О.Л.: Наиболее ярко эта особенность авторского подхода проявилась в «выборе собеседников». Сциентист был бы вынужден детально объяснять критерии и процедуру выборки, квоты репрезентации и прочее. Вспомним слова Г.В. Плеханова: «Философия теперь не так горда, как в эпоху Давида Юма. Она считает титул научный самым почетным и не только не мечтает о монархической власти над другими науками, а скорее была бы счастлива, если бы ее бесповоротно признали равноправной гражданкой в свободной республике научной мысли» [Плеханов, 1924: 9]. Но С. Никольский отнюдь не сциентист и участвовать в состязании с социологией не расположен.
А.К.: Значит, все-таки книги?
О.Л.: Это слишком категорично. Одной из фундаментальных авторских гипотез является предположение о том, что национальная литература вырастает из той же почвы, что и национальный тип характера. В этом смысле и И.С. Тургенев, и Хорь, и Калиныч сформированы одной и той же культурной матрицей. Российская почва, по мнению С. Никольского, «представляет собой не только реальные фундаментальные условия российского бытия, но и существенную часть этого бытия — характерные черты российских типов личностей, черты разных социальных групп и слоев, привычные им реакции и сложившиеся в истории поведенческие формы» [Никольский, 2024: 7].
А.К.: Для того чтобы замкнуть этот герменевтический круг, в него стоит включить самого автора-интерпретатора. То есть понимающего, чувствующего, интеллигентного читателя, сформированного все той же культурной матрицей. Правда, ситуация вненаходимости дает ему известные преимущества. Он не только понимает и Калиныча, и И.С. Тургенева, но и может различить, что именно автор «Записок охотника» понял в Калиныче неправильно. Например, анализируя важный для автора концепт подпольности, С. Никольский видит больше, чем мог наблюдать из своей ограниченной перспективы другой русский классик: «И то, что Достоевский в определении источника главного бесовства ошибся, борясь с бесовством малым (к тому же, приписывая ему неверный либеральный источник), но фактически защищал бесовство большое, в конечном счете сыграло против России» [там же: 32].
О.Л.: Зафиксируем позицию самого автора книги. Прежде всего, он, находясь внутри литературной традиции, производит ее глубокую деконструкцию. Вступая в напряженный интеллектуальный диалог с Федором Михайловичем Д., Сергей Анатольевич Н. соглашается с его оценкой революционности («бесовство») и выясняет потаенные мотивы и ошибки своего собеседника. Главная из них — несправедливость возложения на либералов ответственности за революционный террор.
А.К.: Я бы все-таки обратил внимание на то, что автор использует разные методологические приемы. Русского крепостного крестьянина он интерпретирует через художественную оптику И.С. Тургенева. А вот Ф.М. Достоевского он понимает прямо и непосредственно.
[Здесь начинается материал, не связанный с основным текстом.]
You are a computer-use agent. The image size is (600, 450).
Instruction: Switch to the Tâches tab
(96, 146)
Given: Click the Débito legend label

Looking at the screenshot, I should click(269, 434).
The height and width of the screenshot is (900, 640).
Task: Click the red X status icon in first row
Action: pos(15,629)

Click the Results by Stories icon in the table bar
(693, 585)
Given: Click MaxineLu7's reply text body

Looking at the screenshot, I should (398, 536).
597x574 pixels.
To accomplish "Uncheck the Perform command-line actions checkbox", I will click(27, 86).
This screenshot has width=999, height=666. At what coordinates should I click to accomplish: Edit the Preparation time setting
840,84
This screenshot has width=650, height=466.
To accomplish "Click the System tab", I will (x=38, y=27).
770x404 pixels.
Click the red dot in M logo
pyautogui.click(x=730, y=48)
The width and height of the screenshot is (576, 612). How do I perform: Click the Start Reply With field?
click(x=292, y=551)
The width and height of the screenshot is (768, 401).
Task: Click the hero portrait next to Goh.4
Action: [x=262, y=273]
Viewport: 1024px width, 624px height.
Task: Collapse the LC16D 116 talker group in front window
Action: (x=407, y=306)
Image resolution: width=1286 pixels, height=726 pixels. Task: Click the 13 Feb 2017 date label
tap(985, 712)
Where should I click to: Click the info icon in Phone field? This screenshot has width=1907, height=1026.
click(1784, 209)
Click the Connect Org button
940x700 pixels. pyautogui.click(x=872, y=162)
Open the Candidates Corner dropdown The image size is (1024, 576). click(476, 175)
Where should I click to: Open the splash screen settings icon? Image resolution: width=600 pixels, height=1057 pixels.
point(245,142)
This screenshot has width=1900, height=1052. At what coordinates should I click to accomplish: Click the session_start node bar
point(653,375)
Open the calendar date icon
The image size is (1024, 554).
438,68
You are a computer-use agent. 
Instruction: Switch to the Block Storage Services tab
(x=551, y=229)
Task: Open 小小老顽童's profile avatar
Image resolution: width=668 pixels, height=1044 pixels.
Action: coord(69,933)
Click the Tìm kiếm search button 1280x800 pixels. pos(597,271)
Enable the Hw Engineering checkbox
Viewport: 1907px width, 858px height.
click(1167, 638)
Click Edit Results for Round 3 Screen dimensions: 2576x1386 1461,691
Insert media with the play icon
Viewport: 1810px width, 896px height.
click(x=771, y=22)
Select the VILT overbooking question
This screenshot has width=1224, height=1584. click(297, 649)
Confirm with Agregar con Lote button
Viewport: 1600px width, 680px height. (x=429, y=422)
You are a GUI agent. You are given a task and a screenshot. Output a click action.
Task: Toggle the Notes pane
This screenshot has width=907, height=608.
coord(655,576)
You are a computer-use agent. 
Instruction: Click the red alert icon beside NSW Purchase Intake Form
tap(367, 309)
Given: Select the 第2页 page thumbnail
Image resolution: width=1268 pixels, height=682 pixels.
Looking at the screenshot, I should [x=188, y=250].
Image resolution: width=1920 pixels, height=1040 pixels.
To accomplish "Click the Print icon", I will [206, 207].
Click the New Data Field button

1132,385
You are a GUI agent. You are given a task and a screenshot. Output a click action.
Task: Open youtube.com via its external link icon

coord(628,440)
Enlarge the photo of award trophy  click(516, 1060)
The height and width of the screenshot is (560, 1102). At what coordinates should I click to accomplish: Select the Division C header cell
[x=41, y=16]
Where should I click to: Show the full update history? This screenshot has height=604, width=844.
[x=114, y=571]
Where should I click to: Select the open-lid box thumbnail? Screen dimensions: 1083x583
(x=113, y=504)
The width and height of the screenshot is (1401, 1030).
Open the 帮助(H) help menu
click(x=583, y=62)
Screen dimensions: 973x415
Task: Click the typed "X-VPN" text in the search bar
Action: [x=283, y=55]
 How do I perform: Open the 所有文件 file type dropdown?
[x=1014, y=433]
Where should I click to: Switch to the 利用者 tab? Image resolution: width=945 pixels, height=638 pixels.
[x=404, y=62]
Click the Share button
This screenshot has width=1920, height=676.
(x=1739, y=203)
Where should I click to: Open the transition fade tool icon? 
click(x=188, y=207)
О.Л.: Это вполне объяснимо. Автор книги и создатель эйдоса подпольного человека принадлежат к одному и тому же социальному кругу. Говоря словами М. Алданова, к «ордену русской интеллигенции».
А.К.: А разве И.С. Тургенев к этому ордену не принадлежит?
О.Л.: Бога побойтесь! Тургенев — русский барин, если к какому обществу и принадлежал, то только к светскому. Но… И здесь у С. Никольского есть маленький секрет, незаметный на первый взгляд. Автор «Записок охотника» у него редуцирован. Проще говоря, сам И.С. Тургенев в своем тексте не присутствует. Через него зримо и наглядно предъявляет себя русская действительность — природная, социальная, культурная. С интеллигентами сложнее. Они вместе с изображаемым и себя показывают. А изображая их, С. Никольский изображает себя, изображающего Достоевского, изображающего… и далее в бесконечность.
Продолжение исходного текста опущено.